Le débat virulent qu’a suscité en France la venue de Greta Thunberg est révélateur de notre difficulté à mener une discussion sereine sur les enjeux écologiques. Un dérapage d’Onfray a fourni l’occasion de rebondir. Son blog du 23 juillet invectivait «Greta la Science». Onfray pratique un humour ravageur.
Les philosophes ont le droit d’avoir des humeurs; ce n’est pas moi qui vais reprocher à l’auteur de «Décadence» ou du «Traité d’athéologie» de verser dans ce qu’il appelle un «hapax existentiel» (des allusions occasionnelles à son expérience privée). Mais dans le cas de Greta, il l’attaque sur son physique.
Voici la thèse d’Onfray: «Cette jeune fille arbore un visage de cyborg qui ignore l’émotion – ni sourire ni rire, ni étonnement ni stupéfaction, ni peine ni joie. Elle fait songer à ces poupées en silicone qui annoncent la fin de l’humain et l’avènement du posthumain. Elle a le visage, l’âge, le sexe et le corps d’un cyborg du troisième millénaire: son enveloppe est neutre. Elle est hélas ce vers quoi l’Homme va.»
Cette entourloupette philosophique révèle à quel point Onfray est ignorant.
On a pu aussi reprocher à Onfray de taxer Greta d’autiste.
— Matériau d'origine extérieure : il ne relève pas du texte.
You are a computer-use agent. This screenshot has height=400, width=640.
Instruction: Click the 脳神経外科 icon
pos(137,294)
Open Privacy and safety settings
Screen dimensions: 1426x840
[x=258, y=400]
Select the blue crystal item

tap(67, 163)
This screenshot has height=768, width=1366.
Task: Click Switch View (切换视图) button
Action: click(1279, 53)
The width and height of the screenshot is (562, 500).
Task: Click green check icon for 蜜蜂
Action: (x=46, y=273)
Son propos est plus tortueux. «Les journalistes nous font savoir avec moult précaution, presque en s’excusant, qu’elle est autiste – il faut le dire, sans le dire, tout en le disant quand même. Dont acte. Je laisse cette information de côté. L’usage métaphorique de ce mot est interdit par la bien-pensance, mais on découvre également qu’il l’est aussi dans son sens premier. Donc on le dit, mais on n’a rien dit».
Cette entourloupette philosophique révèle à quel point Onfray est ignorant des caractéristiques de l’autisme Asperger. Ayant un petit-fils à peine plus âgé que Greta et relevant d’un diagnostic identique, je tiens à dire ici la force et l’intelligence acérée de ces prétendus cyborgs.
Bref, je pense que Greta a le droit d’adhérer au rapport du GIEC et de partager les inquiétudes de ce dernier. Il faut écouter et discuter ce que représente un tel apport radical, comme a su le faire Jacques Dubochet à Lausanne avec elle; je ne partage pas l’extrémisme de la position de Greta, mais je pense qu’il faut en mesurer la pertinence.